MATERIALS PROVIDED section start
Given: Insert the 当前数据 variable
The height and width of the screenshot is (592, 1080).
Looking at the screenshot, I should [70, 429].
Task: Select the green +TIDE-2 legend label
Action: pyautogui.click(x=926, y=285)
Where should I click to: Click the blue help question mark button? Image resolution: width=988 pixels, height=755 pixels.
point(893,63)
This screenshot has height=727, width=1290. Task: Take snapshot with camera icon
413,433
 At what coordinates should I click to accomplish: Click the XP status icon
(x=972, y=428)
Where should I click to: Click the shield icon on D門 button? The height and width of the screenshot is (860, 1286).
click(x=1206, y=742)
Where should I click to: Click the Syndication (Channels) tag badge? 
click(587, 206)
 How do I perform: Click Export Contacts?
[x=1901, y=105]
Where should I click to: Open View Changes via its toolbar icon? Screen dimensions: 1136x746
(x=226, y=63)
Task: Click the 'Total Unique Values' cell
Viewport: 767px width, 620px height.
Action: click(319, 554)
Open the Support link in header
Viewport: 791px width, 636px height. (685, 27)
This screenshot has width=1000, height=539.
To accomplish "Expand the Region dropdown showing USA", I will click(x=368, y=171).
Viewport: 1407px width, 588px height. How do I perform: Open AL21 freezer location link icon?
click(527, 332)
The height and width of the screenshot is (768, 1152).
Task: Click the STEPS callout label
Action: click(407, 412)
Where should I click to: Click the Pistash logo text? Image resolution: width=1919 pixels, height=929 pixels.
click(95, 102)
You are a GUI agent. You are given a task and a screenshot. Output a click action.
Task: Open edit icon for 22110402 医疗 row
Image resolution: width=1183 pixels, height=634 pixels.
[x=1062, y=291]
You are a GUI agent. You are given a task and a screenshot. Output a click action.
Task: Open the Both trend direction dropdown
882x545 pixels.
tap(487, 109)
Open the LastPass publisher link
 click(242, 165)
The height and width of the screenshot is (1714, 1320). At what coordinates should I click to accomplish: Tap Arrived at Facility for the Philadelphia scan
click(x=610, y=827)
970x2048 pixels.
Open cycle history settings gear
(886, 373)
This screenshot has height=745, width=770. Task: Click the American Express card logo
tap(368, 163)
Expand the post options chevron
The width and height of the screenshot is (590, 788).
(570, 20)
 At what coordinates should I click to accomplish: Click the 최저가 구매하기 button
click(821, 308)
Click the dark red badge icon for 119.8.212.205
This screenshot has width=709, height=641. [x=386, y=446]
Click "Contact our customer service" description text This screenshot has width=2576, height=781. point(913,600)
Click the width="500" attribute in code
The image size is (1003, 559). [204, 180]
MATERIALS PROVIDED section end
EXERCISE INSTRUCTIONS ▸
Pick out each line in the material containing "dropdown".

OUTPUT OF THE EXERCISE ▸
To accomplish "Expand the Region dropdown showing USA", I will click(x=368, y=171).
Task: Open the Both trend direction dropdown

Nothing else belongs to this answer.